Can you transcribe, character for character, the part of the records that opens with the line containing "You are a GUI" and closes with the line containing "This screenshot has width=1456, height=819. I", both of those lines included?

########################################

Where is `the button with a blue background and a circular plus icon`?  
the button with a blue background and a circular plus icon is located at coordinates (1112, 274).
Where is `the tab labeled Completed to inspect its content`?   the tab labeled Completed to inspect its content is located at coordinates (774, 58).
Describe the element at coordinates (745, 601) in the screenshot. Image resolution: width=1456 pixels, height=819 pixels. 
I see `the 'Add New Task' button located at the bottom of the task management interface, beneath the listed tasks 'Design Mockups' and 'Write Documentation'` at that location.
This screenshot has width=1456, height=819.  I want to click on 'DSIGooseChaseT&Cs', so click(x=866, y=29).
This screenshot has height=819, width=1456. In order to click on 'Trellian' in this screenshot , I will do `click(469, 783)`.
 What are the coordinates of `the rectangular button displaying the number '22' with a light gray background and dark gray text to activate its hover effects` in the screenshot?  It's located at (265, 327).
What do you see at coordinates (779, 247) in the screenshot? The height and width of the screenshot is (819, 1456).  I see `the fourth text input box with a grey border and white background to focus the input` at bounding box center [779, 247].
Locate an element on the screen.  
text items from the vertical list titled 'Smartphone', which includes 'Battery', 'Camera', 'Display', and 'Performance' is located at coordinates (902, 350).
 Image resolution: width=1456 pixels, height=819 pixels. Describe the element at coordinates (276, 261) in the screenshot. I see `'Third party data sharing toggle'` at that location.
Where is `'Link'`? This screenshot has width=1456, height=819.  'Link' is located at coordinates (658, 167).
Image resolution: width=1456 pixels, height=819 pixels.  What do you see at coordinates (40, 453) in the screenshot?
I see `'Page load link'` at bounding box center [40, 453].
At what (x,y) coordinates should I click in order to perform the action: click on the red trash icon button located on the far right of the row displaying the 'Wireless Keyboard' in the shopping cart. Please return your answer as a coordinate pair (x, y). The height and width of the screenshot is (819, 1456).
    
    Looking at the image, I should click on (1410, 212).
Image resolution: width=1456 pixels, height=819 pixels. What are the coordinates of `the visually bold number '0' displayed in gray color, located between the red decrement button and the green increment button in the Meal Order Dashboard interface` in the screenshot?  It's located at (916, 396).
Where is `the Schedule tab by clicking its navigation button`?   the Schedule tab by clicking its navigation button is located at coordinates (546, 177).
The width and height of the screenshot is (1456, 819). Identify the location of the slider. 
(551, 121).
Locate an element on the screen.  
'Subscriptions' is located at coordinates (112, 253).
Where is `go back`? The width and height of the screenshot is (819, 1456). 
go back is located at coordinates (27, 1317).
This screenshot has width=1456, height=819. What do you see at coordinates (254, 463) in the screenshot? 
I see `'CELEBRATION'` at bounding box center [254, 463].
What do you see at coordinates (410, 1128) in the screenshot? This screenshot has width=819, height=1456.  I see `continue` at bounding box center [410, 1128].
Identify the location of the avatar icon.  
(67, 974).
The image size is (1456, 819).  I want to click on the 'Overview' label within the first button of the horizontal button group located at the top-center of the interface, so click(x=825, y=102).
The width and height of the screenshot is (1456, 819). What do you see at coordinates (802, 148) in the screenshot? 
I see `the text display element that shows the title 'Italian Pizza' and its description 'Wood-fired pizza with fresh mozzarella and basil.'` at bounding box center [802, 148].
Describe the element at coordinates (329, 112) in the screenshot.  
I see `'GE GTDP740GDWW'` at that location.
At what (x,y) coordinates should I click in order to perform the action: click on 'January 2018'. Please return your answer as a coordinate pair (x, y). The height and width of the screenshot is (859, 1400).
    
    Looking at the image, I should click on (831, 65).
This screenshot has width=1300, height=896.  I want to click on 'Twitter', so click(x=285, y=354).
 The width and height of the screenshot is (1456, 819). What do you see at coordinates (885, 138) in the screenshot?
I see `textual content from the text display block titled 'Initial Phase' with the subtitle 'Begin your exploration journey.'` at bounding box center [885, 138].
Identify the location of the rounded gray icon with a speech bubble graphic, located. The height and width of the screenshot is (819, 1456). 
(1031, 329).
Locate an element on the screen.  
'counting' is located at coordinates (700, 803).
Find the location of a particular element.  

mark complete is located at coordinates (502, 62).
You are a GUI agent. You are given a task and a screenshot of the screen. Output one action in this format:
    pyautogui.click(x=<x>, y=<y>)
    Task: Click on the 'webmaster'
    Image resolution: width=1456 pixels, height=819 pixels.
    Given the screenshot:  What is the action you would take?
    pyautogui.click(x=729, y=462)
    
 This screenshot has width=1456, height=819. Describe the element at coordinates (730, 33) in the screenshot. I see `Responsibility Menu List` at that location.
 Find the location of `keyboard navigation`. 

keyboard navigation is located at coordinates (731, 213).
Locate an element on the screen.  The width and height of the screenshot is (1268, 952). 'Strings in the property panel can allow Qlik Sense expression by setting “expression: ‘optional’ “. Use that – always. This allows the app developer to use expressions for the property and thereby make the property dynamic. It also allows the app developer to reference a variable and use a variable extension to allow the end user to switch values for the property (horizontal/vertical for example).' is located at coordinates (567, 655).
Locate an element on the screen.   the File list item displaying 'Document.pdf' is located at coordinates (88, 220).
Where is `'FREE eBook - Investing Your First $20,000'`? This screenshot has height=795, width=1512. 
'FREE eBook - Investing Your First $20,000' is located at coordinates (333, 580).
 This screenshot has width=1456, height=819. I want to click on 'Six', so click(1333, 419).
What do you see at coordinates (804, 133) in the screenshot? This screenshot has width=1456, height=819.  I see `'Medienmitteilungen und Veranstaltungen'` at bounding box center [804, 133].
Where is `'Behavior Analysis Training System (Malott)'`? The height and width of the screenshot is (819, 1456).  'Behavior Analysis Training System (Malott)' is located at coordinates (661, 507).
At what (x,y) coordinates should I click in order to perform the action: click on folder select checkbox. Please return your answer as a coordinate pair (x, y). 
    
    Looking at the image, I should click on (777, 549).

########################################

TASK SOLUTION:
You are a GUI agent. You are given a task and a screenshot of the screen. Output one action in this format:
    pyautogui.click(x=<x>, y=<y>)
    Task: Click on the 'webmaster'
    Image resolution: width=1456 pixels, height=819 pixels.
    Given the screenshot:  What is the action you would take?
    pyautogui.click(x=729, y=462)
    
 This screenshot has width=1456, height=819. Describe the element at coordinates (730, 33) in the screenshot. I see `Responsibility Menu List` at that location.
 Find the location of `keyboard navigation`. 

keyboard navigation is located at coordinates (731, 213).
Locate an element on the screen.  The width and height of the screenshot is (1268, 952). 'Strings in the property panel can allow Qlik Sense expression by setting “expression: ‘optional’ “. Use that – always. This allows the app developer to use expressions for the property and thereby make the property dynamic. It also allows the app developer to reference a variable and use a variable extension to allow the end user to switch values for the property (horizontal/vertical for example).' is located at coordinates (567, 655).
Locate an element on the screen.   the File list item displaying 'Document.pdf' is located at coordinates (88, 220).
Where is `'FREE eBook - Investing Your First $20,000'`? This screenshot has height=795, width=1512. 
'FREE eBook - Investing Your First $20,000' is located at coordinates (333, 580).
 This screenshot has width=1456, height=819. I want to click on 'Six', so click(1333, 419).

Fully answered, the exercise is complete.